Instrucciones |
**1.** ¿Qué nuevo criterio para conocer a una persona se propone en el fragmento sobre los dichos populares?
**2.** Indique si cada afirmación concuerda con el fragmento sobre cómo conocer a una persona: (a) el dicho coloquial se presenta siempre con la misma formulación; (b) entre los rasgos citados figura el modo de conducir un vehículo; (c) los parámetros de identificación se describen como escasos.
**3.** Prosiga el fragmento sobre cómo conocer a una persona a partir de su última oración.

Fragmento |
==================================================

En
la leyenda o argot popular existe una expresión que suele aparecer con
distintas modalidades, según quien la comente o la situación a quien se aplica.
Me estoy refiriendo a ese dicho coloquial de que a una
persona empieza a conocérsele por su forma de vestir; o por el lenguaje
que utiliza para comunicarse con los demás; o por la tonalidad y sensibilidad
de su voz; o por la forma como se comporta al conducir su vehículo; o por la
sutileza y encanto que refleje su mirada. Y así, un largo etc. que nos ayuda a aproximarnos,
en nuestro criterio o mentalidad, a ese familiar, compañero, amigo, vecino, conocido
o viandante, sobre el que presumimos tener una visión más o menos certera o
inicial acerca de cómo dibujamos su personalidad.
Desde
luego, los parámetros que se utilizan para esa concreción identificadora son de
lo más variados y sugerentes. Y es en este momento cuando deseo añadir otro
criterio que también puede enriquecer ese curioso hábito interpretativo. ¿Cuál
es esta nueva modalidad? Pienso que también se puede conocer a una persona,
analizando la forma acerca de cómo utiliza el teclado
de su ordenador, tableta o móvil telefónico.

==================================================

Datos proporcionados |
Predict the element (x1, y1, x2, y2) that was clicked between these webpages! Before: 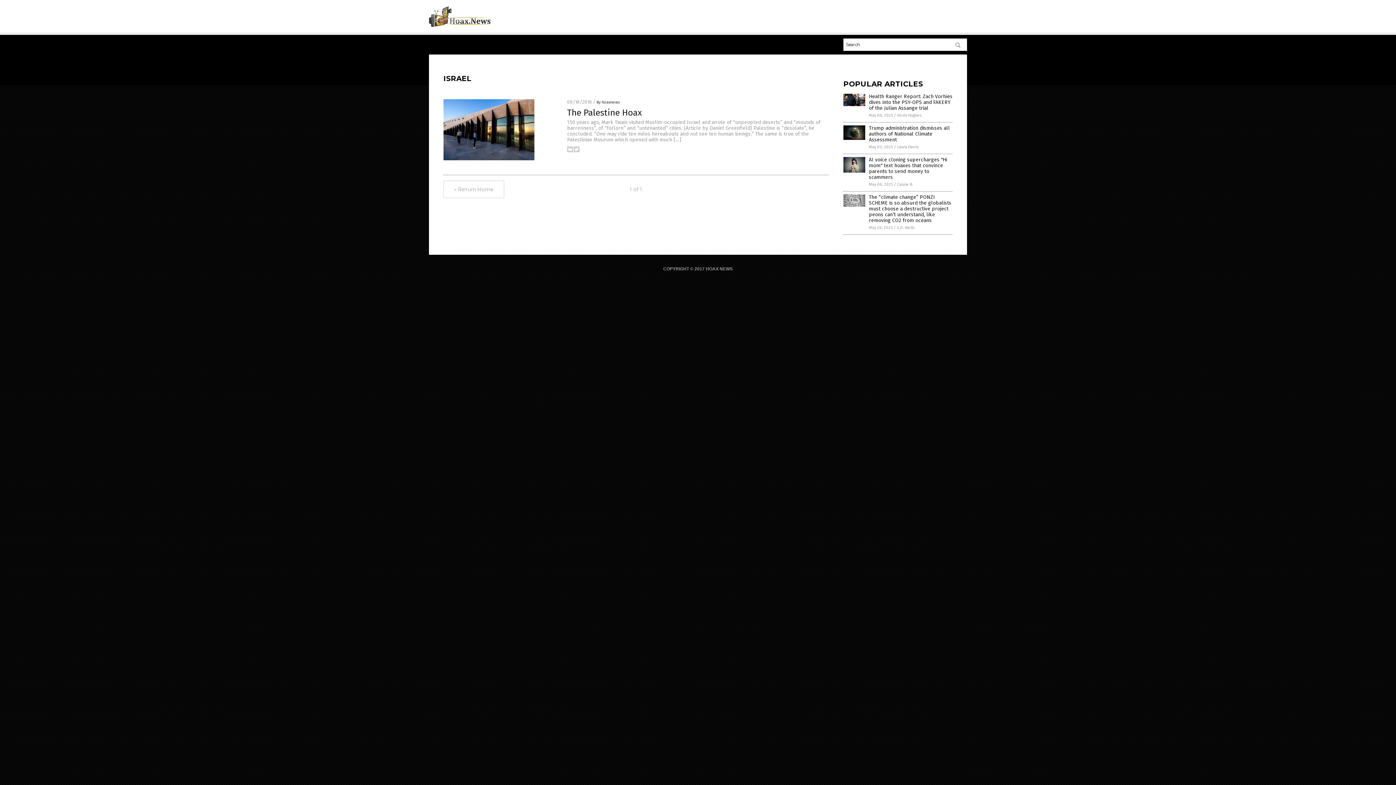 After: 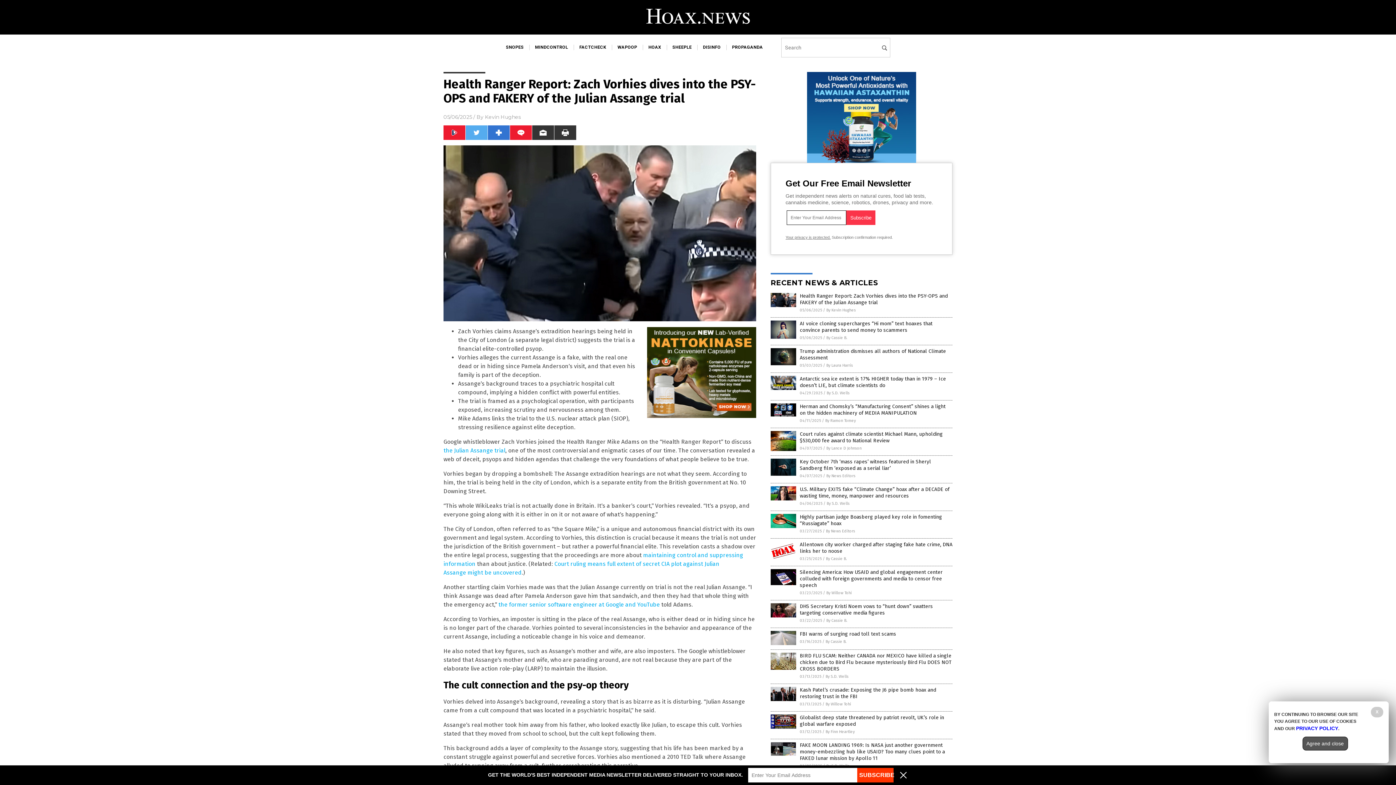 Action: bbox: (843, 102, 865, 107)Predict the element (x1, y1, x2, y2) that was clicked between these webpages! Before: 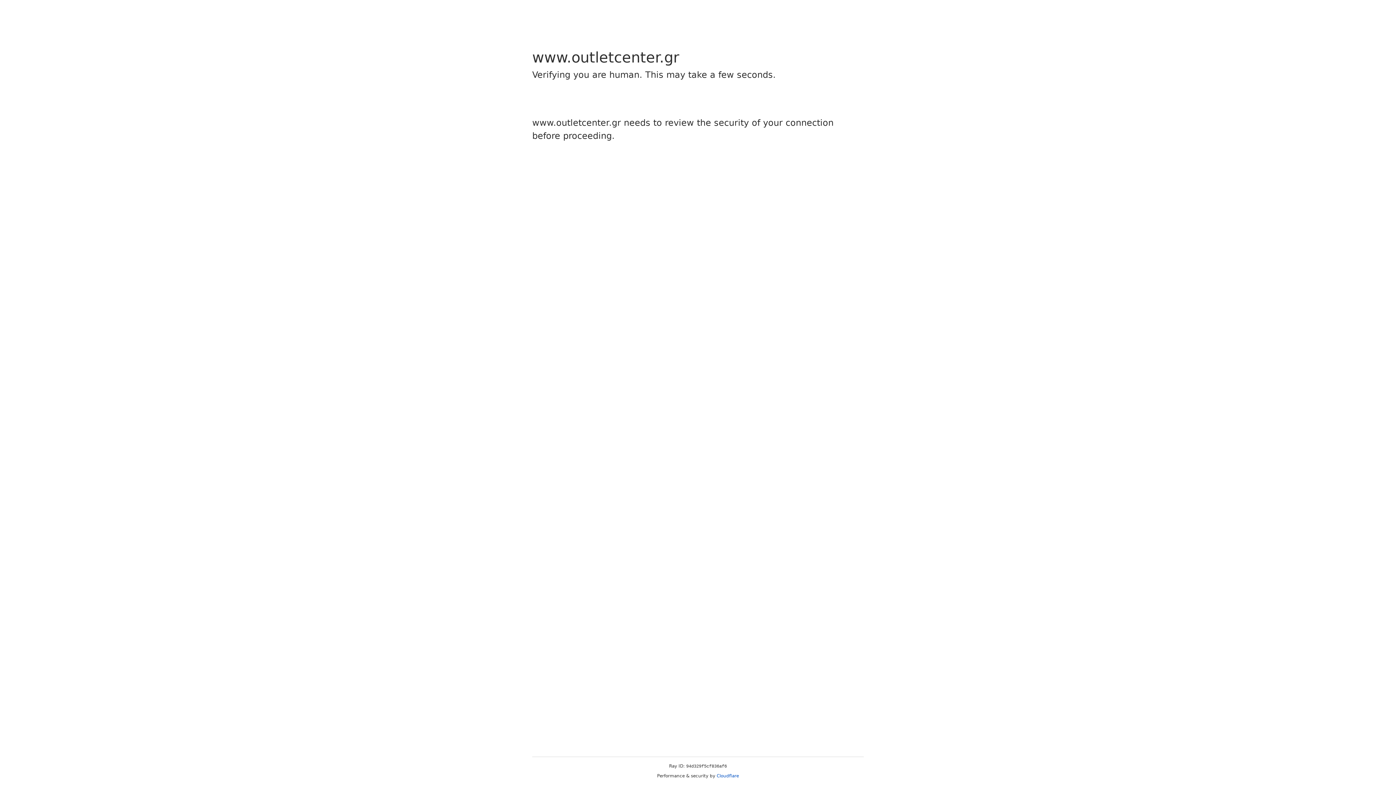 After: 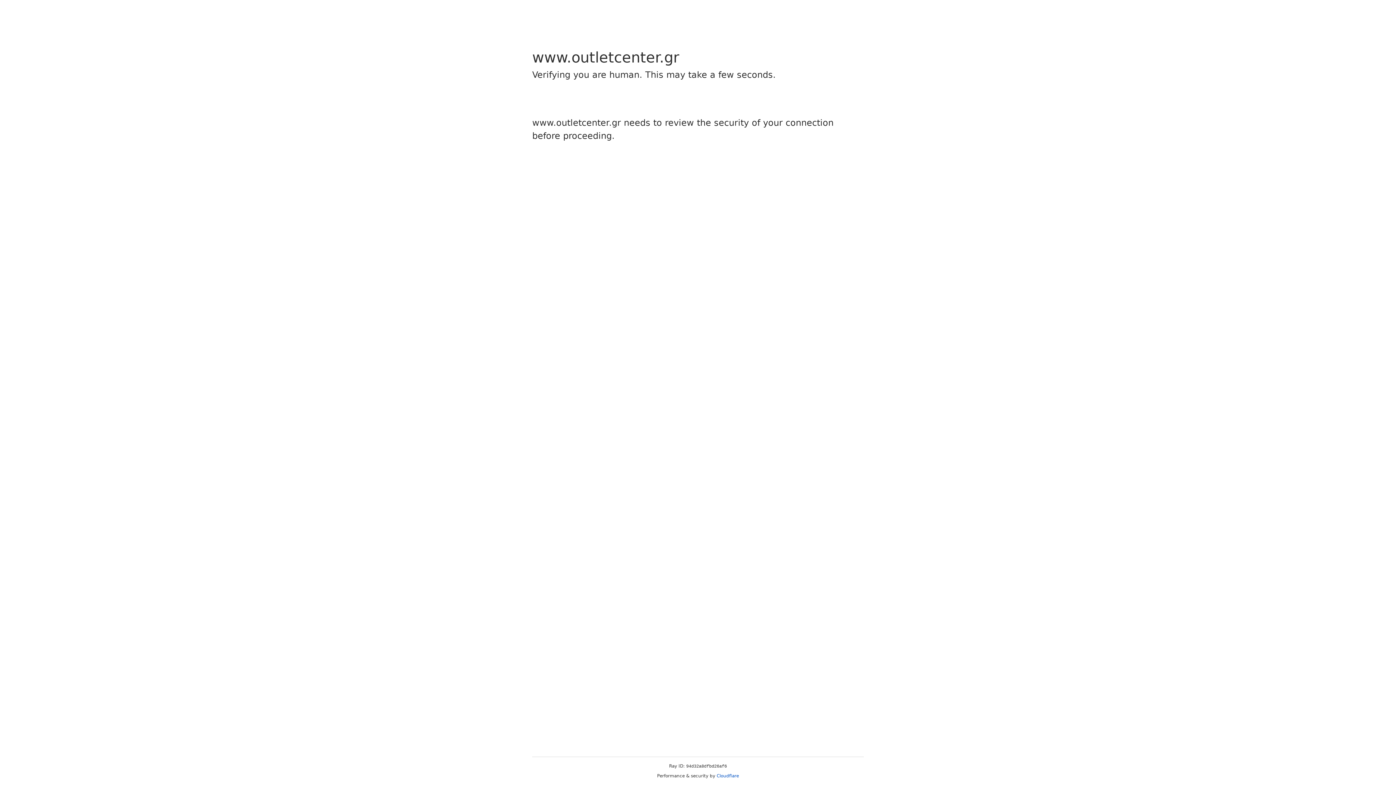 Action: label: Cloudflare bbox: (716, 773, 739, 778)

==================================================

Resultados por tarea |
**1.** Analizar cómo utiliza la persona el teclado de su ordenador, tableta o móvil telefónico.

**2.**
(a) No: "suele aparecer con distintas modalidades, según quien la comente o la situación a quien se aplica".
(b) Sí: "o por la forma como se comporta al conducir su vehículo".
(c) No: "son de lo más variados y sugerentes".

**3.**
Hay
algunos que parecen reafirmar su personalidad golpeando sin misericordia esas
teclas, reales o virtuales, que lucen sus aparatos electrónicos. Lo hacen
provocando una acústica verdaderamente explosiva o “atronadora”, cual si
estuvieran tocando algún instrumento de percusión orquestal. Por el contrario hay
otros casos en los que vemos cómo son acariciadas, con suavidad y respeto, los
elementos de ese abecedario electrónico, que hace surgir en pantalla, de manera
casi milagrosa, las mismas letras y signos, que generaba el percutir de los que
con más fuerza aplicaban sus dedos. Vayamos,
pues, a una historia cercana que, de alguna forma, sustenta este último
criterio.
Continuaba
el tiempo desapacible, aquel sábado matinal. Aunque en principio no caía la
lluvia, la atmósfera se mostraba muy fría y el cielo completamente nublado. Por
este motivo, cambié mi primera opción de hacer unas horas de senderismo por la
naturaleza y decidí irme a la sala de estudio universitaria que suelo visitar
con frecuencia. Allí me concentro mejor en mis lecturas y trabajos. Además
evito caer en la tentación de juguetear navegando por las páginas inmensas de
Internet.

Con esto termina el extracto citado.